No line before the one containing "Where should I click to: Select" is to be output; retype exactly that line and all lines that follow it to the end of the records.

[Collected data]
►
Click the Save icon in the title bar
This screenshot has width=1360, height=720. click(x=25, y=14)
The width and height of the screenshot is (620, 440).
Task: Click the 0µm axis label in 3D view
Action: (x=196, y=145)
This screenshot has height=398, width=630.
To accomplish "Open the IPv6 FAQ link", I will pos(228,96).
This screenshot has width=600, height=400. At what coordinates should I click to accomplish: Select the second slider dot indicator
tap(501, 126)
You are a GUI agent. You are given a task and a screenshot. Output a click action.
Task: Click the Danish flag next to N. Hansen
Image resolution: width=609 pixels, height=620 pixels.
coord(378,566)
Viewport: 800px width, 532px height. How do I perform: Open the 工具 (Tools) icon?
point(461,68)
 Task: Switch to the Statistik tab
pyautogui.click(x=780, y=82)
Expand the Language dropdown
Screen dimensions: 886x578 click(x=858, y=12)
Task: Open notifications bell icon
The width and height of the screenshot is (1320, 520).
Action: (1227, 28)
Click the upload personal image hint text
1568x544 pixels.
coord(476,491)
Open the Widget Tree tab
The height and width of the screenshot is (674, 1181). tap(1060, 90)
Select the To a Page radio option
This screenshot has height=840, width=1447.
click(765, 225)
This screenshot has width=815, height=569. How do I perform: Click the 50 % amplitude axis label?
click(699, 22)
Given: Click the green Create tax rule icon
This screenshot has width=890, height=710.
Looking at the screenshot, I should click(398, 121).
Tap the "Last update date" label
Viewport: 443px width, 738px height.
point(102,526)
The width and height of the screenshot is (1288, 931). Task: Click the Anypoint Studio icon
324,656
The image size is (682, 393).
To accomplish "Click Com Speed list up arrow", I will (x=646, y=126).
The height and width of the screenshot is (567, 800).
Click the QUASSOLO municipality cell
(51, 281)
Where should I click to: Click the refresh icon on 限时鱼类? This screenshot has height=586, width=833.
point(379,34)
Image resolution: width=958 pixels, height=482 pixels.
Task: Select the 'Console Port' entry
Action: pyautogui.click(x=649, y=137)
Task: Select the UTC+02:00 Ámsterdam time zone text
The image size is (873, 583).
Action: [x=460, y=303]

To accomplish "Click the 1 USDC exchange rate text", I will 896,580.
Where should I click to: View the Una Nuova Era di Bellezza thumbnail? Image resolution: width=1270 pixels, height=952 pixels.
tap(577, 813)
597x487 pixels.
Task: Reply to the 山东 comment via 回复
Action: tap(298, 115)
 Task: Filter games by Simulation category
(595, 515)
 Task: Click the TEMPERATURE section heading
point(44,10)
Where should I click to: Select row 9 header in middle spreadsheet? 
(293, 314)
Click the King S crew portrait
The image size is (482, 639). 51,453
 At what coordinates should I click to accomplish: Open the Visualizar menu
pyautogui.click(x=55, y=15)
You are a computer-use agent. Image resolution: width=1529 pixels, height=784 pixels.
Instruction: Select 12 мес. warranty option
◄
**RESPONSE BELOW**
Where should I click to: Select row 9 header in middle spreadsheet? 
(293, 314)
Click the King S crew portrait
The image size is (482, 639). 51,453
 At what coordinates should I click to accomplish: Open the Visualizar menu
pyautogui.click(x=55, y=15)
You are a computer-use agent. Image resolution: width=1529 pixels, height=784 pixels.
Instruction: Select 12 мес. warranty option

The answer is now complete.